Chicken Curry with Basmati Rice
With just nine ingredients, this is a comforting chicken curry you can whip up in under an hour. Rajah Mild & Spicy gives this dish just a gentle kick of heat, so it's a great 'starter' curry for kids! Serve with hot Basmati rice.
- 1/2 cup vegetable oil
- 1 onion finely chopped
- 2 tbsp Rajah Mild & Spicy curry powder
- 2 cloves garlic crushed
- 1 x 5 cm piece fresh ginger root grated
- 2 ripe tomatoes grated
- 1 tbsp tomato paste
- 1 kg chicken portions
- 1 1/2 cups boiling water
- 8 - 10 small potatoes peeled and quartered
- boiled basmati rice to serve
- Heat the oil in a large pot.
- Fry the onion until softened – about 5 minutes.

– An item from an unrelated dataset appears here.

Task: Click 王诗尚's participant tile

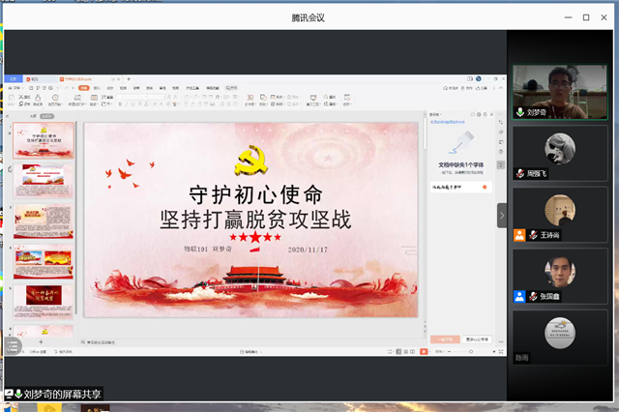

- Add the Rajah Mild & Spicy, garlic and ginger and sauté for 2 minutes.
- Add the grated tomato, tomato paste and simmer to form a thick sauce.
- When you see the oil coming to the top of the sauce, add the chicken pieces and 1 ½ cups boiling water.
- Simmer for 20 minutes then add the potatoes and cook for a 20 minutes until the potatoes are soft.
- Serve the curry with boiled basmati rice.